Через пару дней опять встречаемся в лифте.
– Ну, как Каринка? – спрашиваю.
– Каринка – отстой.
– ?
– Она дура оказалась. Не смогла задачку с дробью решить. И пахнуть она чего-то стала хуже… Нет, мне теперь Анжелка нравится. Прямо нету жизни.
– А Анжелка тебя чем покорила?
– Какое слово?
– Ну, чем она тебе нравится?
– Добрая. Списывать дает, жувачку дает. И глаза у нее это… типа красивые.
– Какого цвета?
Серёжка подумал.
– Как «пепси-кола».
– Значит, карие.
– Ага. Мы с ней играем в «пересмотрелку», ну, кто кого переглядит. Если Анжелка первая моргнет – она мне домашнее задание делает и ещё три жувачки. А если я…
– Три раза портфелем по башке?
– Ну да. Но она тоже небольно бьет. Нравлюсь я ей.
Приехали.
– До свиданья, дядь Вов.
– Будь здоров, Сережка.
Вот он какой, Сережка. Романтик. «Её глаза – как два тумана…» И всё такое. Еще через пару-тройку дней:
– Как Анжелка?
– Отстой.
– Что, «жувачка» кончилась?
– Нет, у неё этот… накактивит всё время.
– Конъюнктивит?
– Ага. Некрасивые стали глаза. Как у Голлума. Чего в них теперь смотреть?…А домашку она и так даст списать.
– И теперь кто твоя пассия?
– Какое слово?
– Ну, кто тебе теперь нравится?
Серёжка тяжело вздохнул:
– Мне теперь сразу две нравятся: Наташка и Лизка. Прямо я обмучился весь. Наташка – она прикольная. У неё хохмы классные. Ну, и пахнет она ничего. И глаза в порядке. Зуба, правда, одного нет. Но это ведь пройдет. Зато Лизка… Даже не знаю, чем мне Лизка нравится. Нравится и всё.
– Это дело серьёзное.
– Да.
Помолчали.
– Думаю, может мне жениться на ней.
– Прямо сейчас?
– А чего тянуть? Будем с ней жить в этой… в женатости. А Наташка будет к нам в гости приходить, всякие анекдоты рассказывать.
– Можно, конечно, и так…
– Сегодня, наверное, на третьей перемене заженюсь.
Приехали.
– Будьте здоровы, дядь Вов.
– И тебе того же, Серёжка.
На Лизке Сережка так и не женился. И она через неделю попала в «отстой». Наташка тоже. Зато у Анжелки прошёл «накактивит». А потом объявилась какая-то Анька, которая быстро бегает. Сонька, которая «классно ржет». Они с Серёжкой в «перещекоталки» играли. Потом была Олька, потому что она «знает больше всех считалок». Потом Каринка стала опять хорошо пахнуть. Наверное, сменила шампунь. И вот до сих пор всё это дело продолжается.

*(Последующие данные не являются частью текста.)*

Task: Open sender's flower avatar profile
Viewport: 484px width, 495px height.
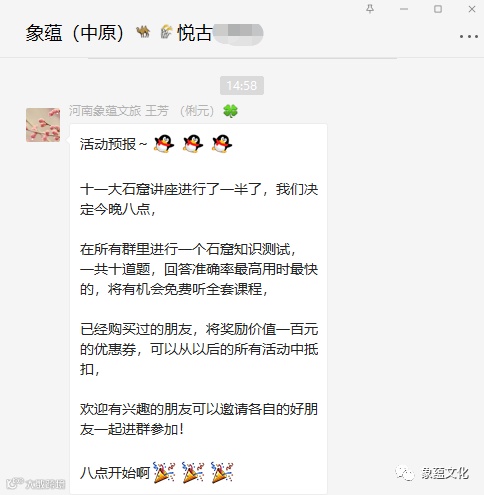Action: click(x=43, y=125)
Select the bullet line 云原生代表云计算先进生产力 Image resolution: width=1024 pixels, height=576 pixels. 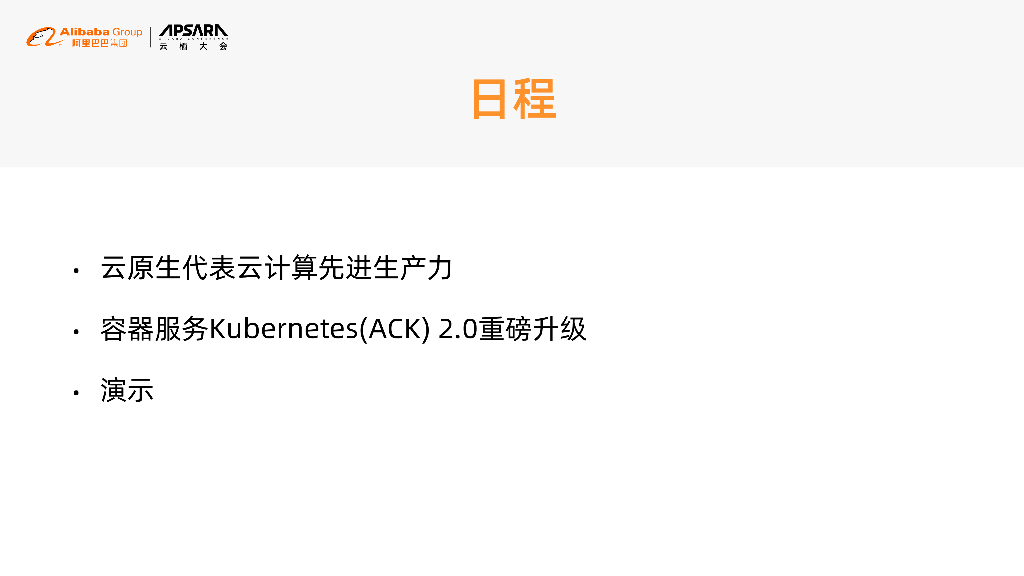pos(276,268)
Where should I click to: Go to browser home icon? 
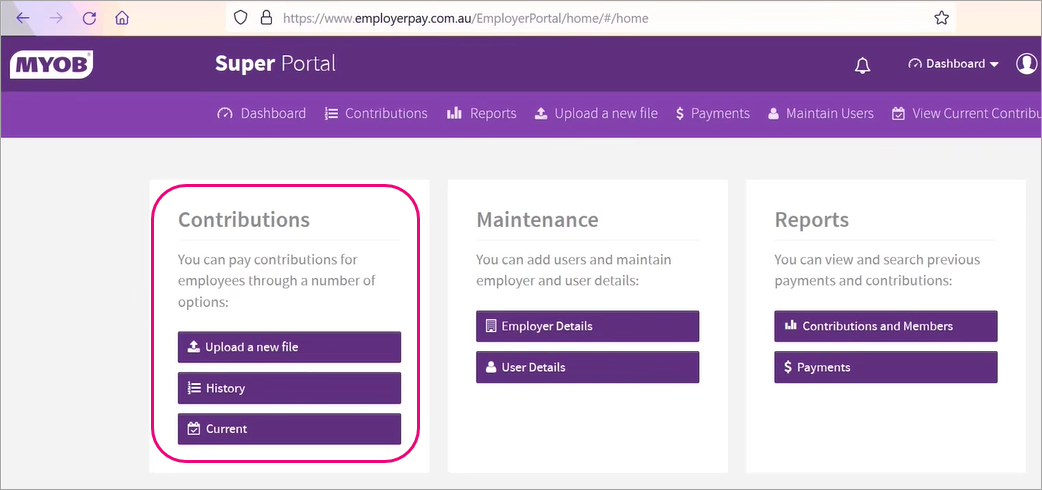click(x=122, y=18)
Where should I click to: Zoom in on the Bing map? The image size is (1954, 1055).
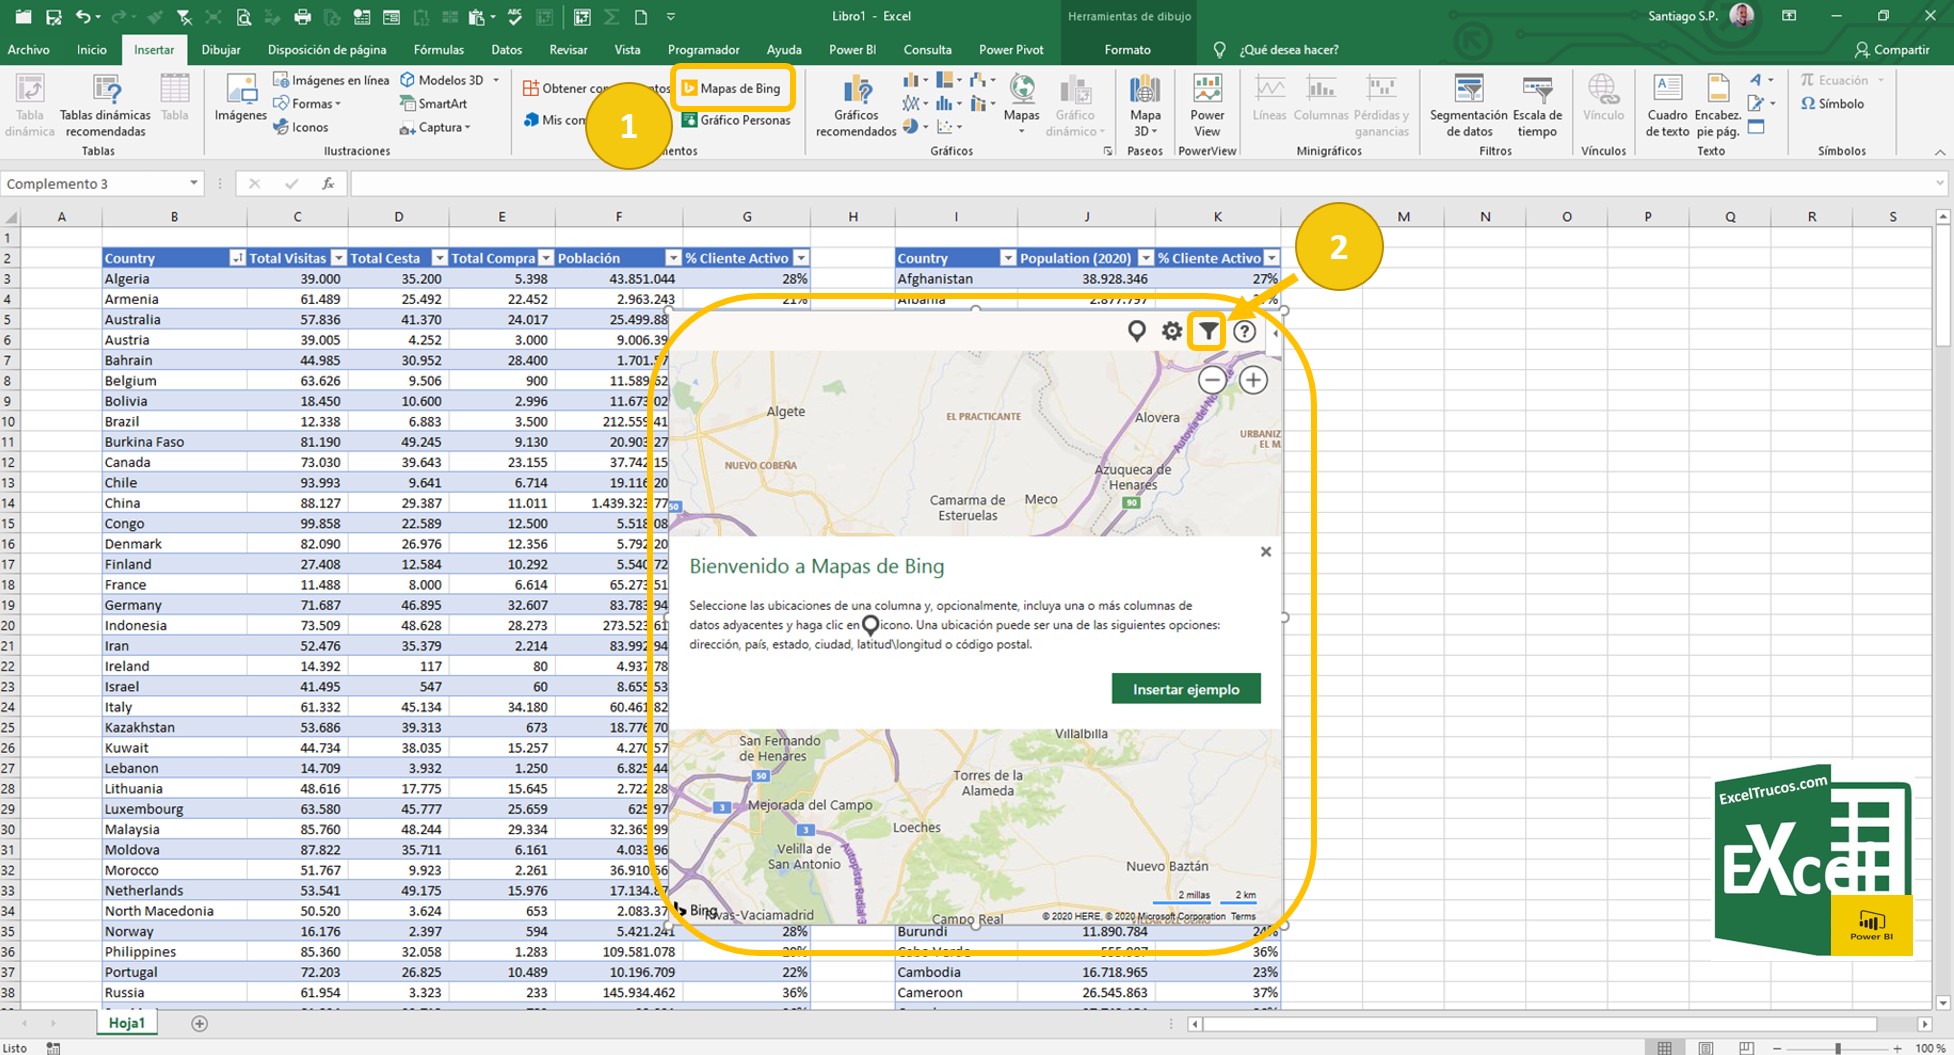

И вот я думаю себе: может, так оно и надо? Ведь это и есть – любовь: «перещекоталки», «перегляделки», «портфелем по башке», «победю – занюхаю»… Всё так в жизни и есть. Сегодня – «нравится», завтра – «отстой»… В чем-то очень прав четвероклассник Серёжка.
Пронзительно прав.
А вокруг – май-месяц. И пенится сирень. И солнце, млея, щурится на мир, как шах на гарем. И фикус полит и памперсы сменены, и теща на даче. Хорошо.